Problem to work on: Update the rows below, changing every "GUI agent" to "interface agent" and keeping everything else the same. Leave the pictures out of your answer.

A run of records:
·····
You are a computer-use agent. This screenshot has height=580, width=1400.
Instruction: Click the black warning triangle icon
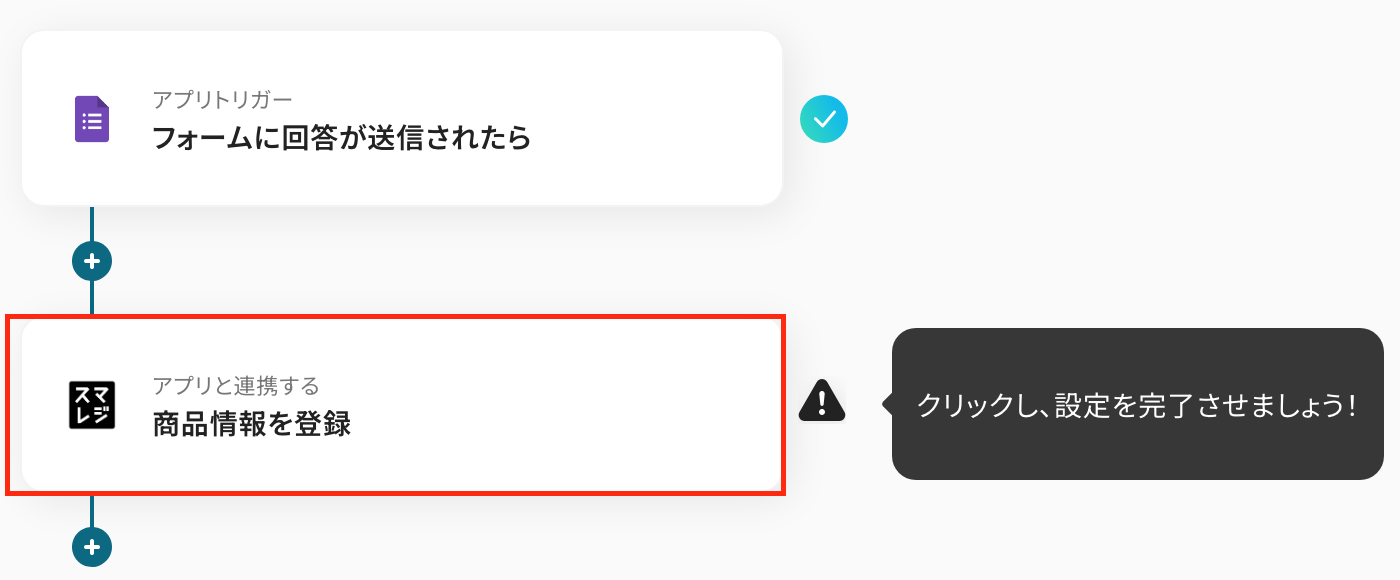point(822,402)
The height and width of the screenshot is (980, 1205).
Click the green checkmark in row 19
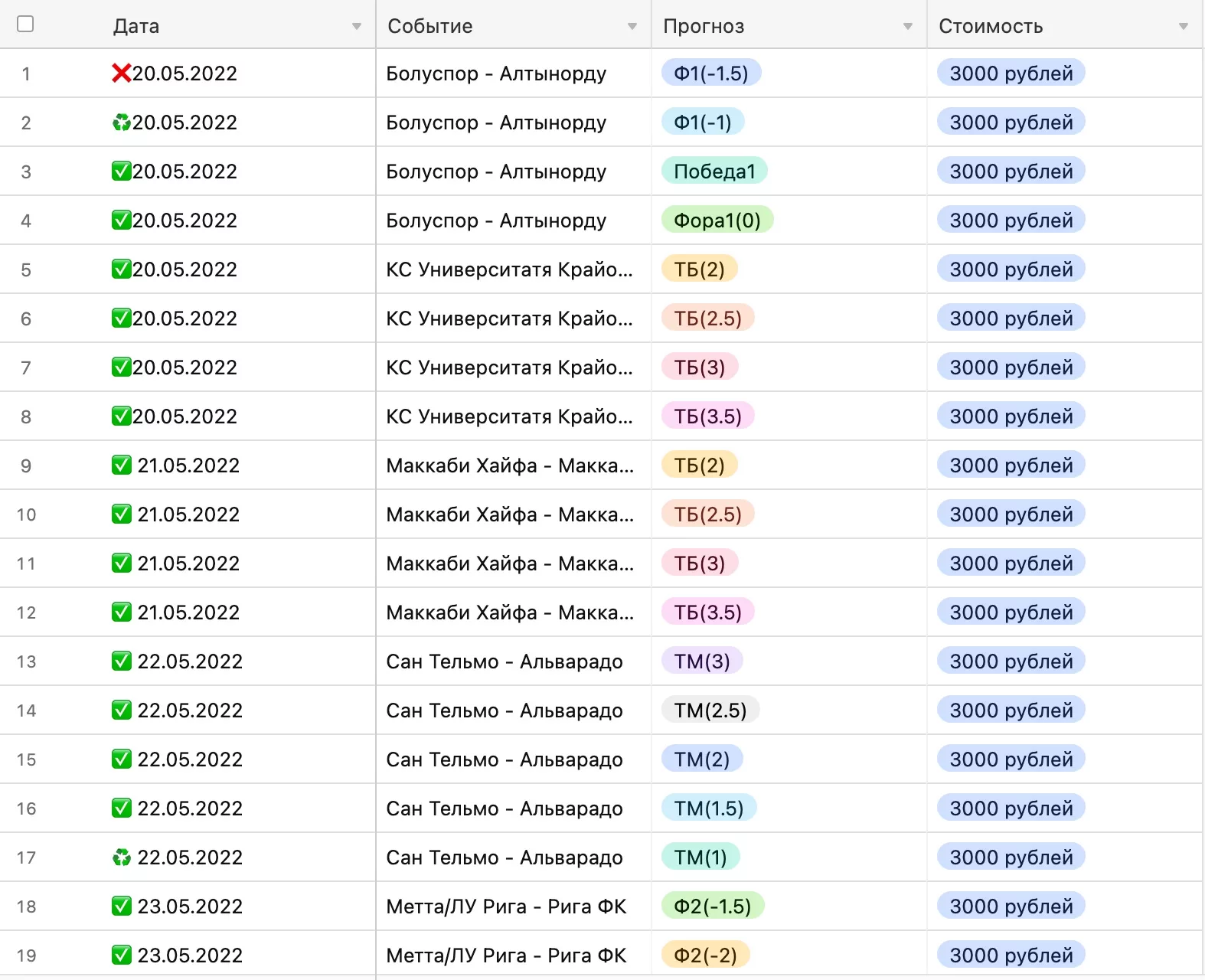click(x=121, y=956)
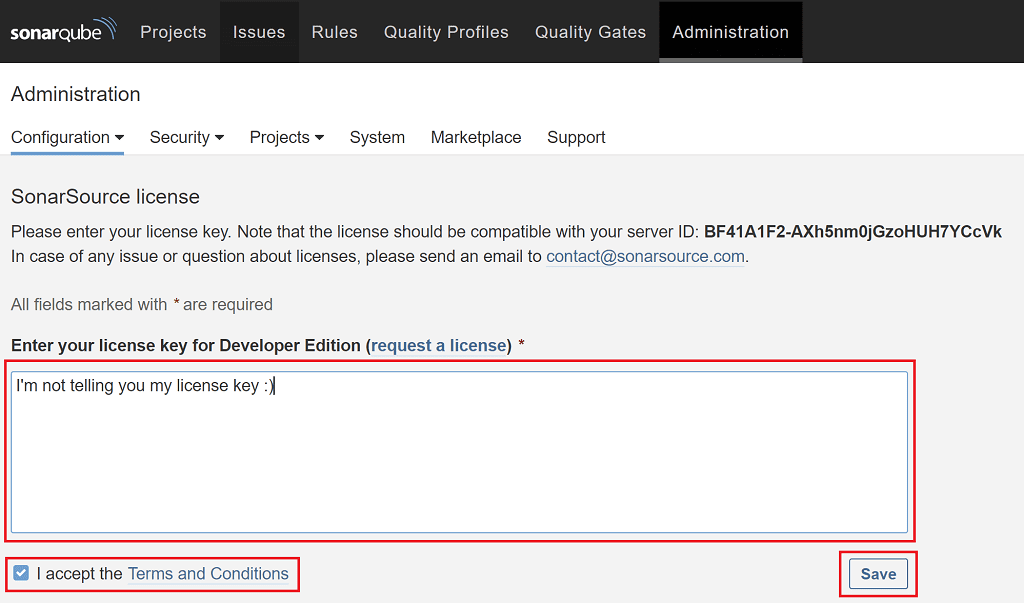1024x603 pixels.
Task: Visit the Marketplace section
Action: [476, 137]
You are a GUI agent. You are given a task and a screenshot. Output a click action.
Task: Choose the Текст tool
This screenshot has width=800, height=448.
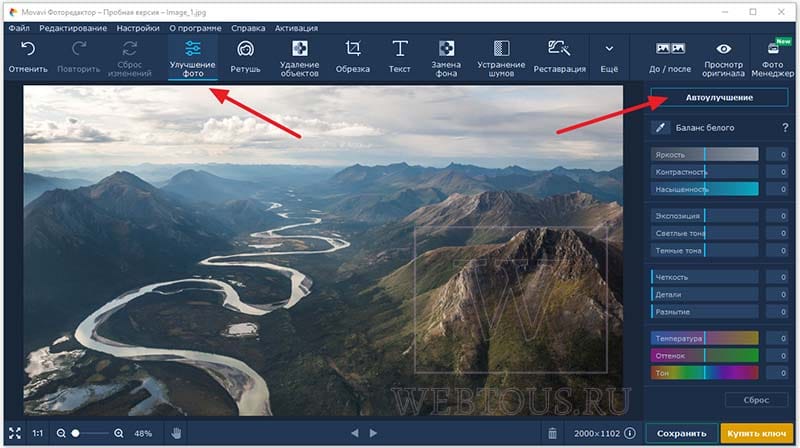pyautogui.click(x=399, y=57)
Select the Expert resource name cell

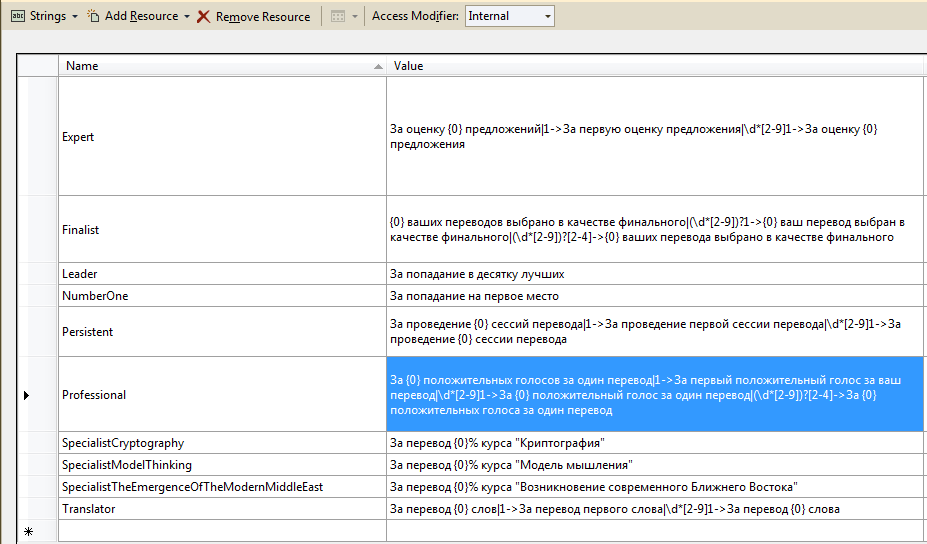pos(222,137)
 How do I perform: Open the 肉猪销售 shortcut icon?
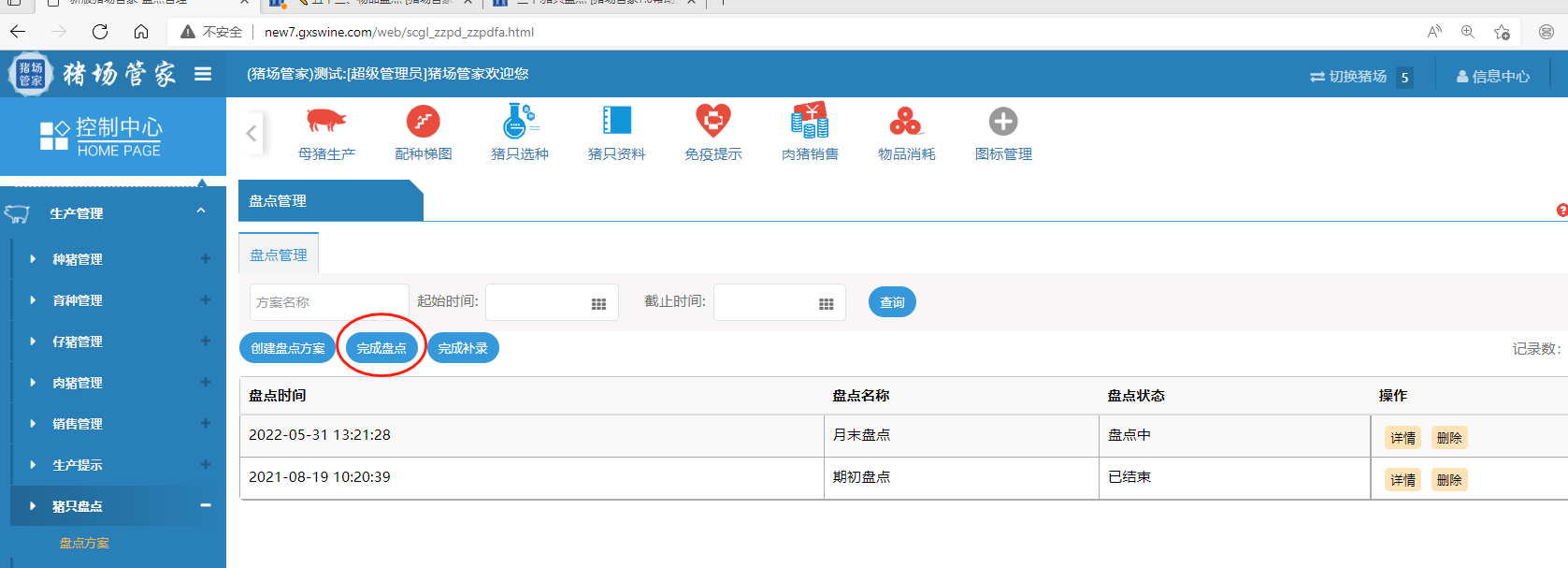coord(810,122)
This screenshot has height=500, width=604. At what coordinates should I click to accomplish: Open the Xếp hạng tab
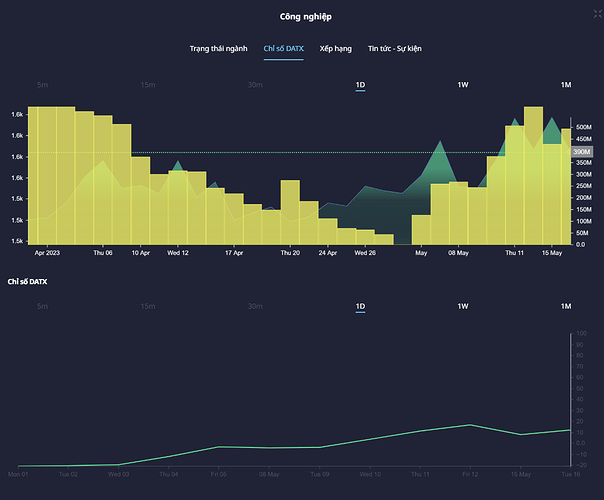(336, 48)
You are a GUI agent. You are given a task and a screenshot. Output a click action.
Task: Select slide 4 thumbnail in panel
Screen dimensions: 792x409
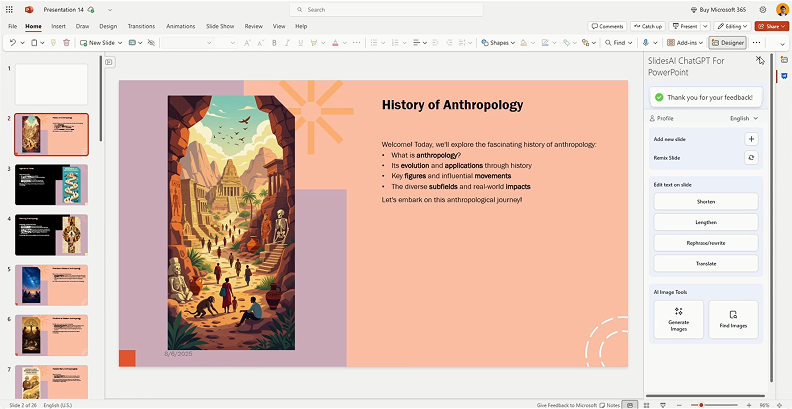pyautogui.click(x=51, y=234)
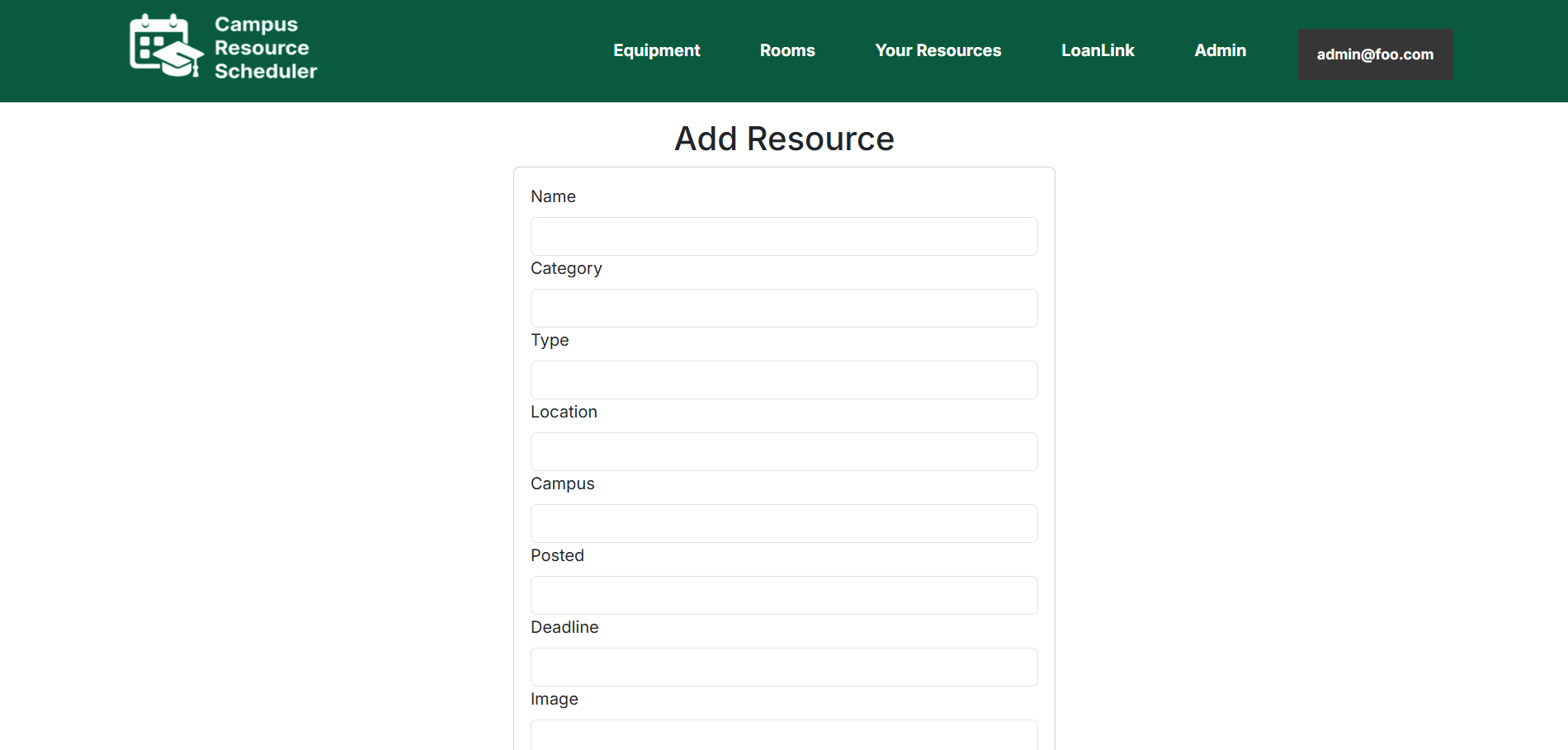Open the Equipment nav menu item
This screenshot has width=1568, height=750.
pyautogui.click(x=656, y=50)
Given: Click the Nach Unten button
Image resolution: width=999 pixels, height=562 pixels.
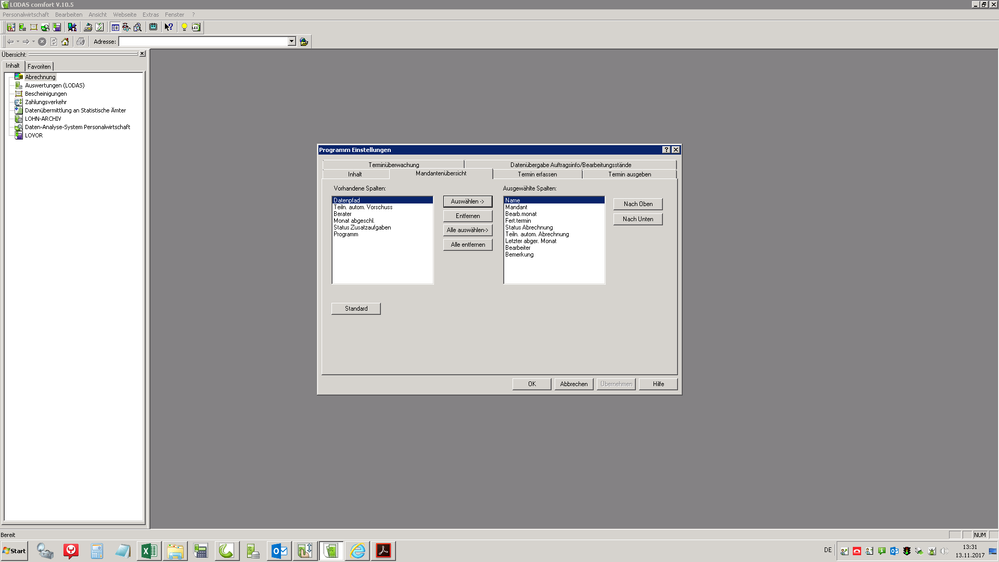Looking at the screenshot, I should [x=637, y=219].
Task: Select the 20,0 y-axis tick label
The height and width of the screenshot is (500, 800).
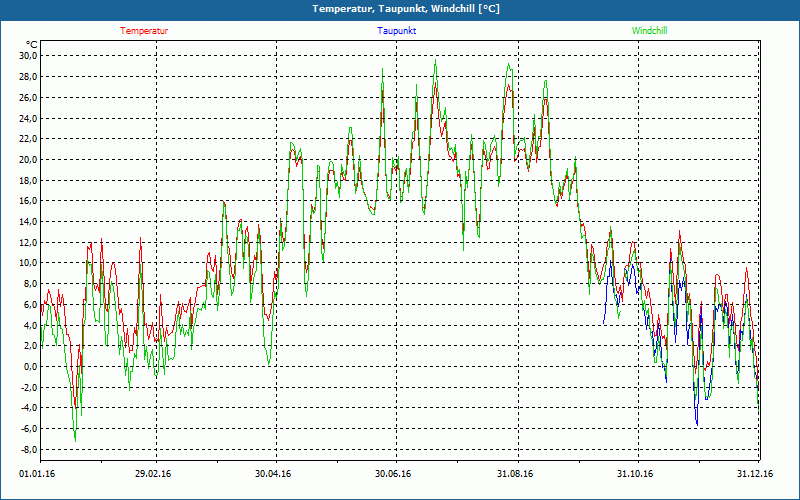Action: click(26, 159)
·····
Completed exercise:
You are a computer-use agent. This screenshot has height=580, width=1400.
Instruction: Click the black warning triangle icon
point(822,402)
The height and width of the screenshot is (980, 1205).
Click the green checkmark in row 19
click(x=121, y=956)
1024x603 pixels.
Task: Visit the Marketplace section
Action: [476, 137]
You are a interface agent. You are given a task and a screenshot. Output a click action.
Task: Choose the Текст tool
This screenshot has width=800, height=448.
pyautogui.click(x=399, y=57)
Select the Expert resource name cell

pos(222,137)
 How do I perform: Open the 肉猪销售 shortcut icon?
coord(810,122)
This screenshot has height=500, width=604. At what coordinates should I click to accomplish: Open the Xếp hạng tab
(336, 48)
You are a interface agent. You are given a task and a screenshot. Output a click action.
Task: Select slide 4 thumbnail in panel
Screen dimensions: 792x409
pyautogui.click(x=51, y=234)
Open the Equipment nav menu item
This screenshot has width=1568, height=750.
pyautogui.click(x=656, y=50)
Given: Click the Nach Unten button
Image resolution: width=999 pixels, height=562 pixels.
Looking at the screenshot, I should [x=637, y=219].
Task: Select the 20,0 y-axis tick label
The height and width of the screenshot is (500, 800).
Action: click(26, 159)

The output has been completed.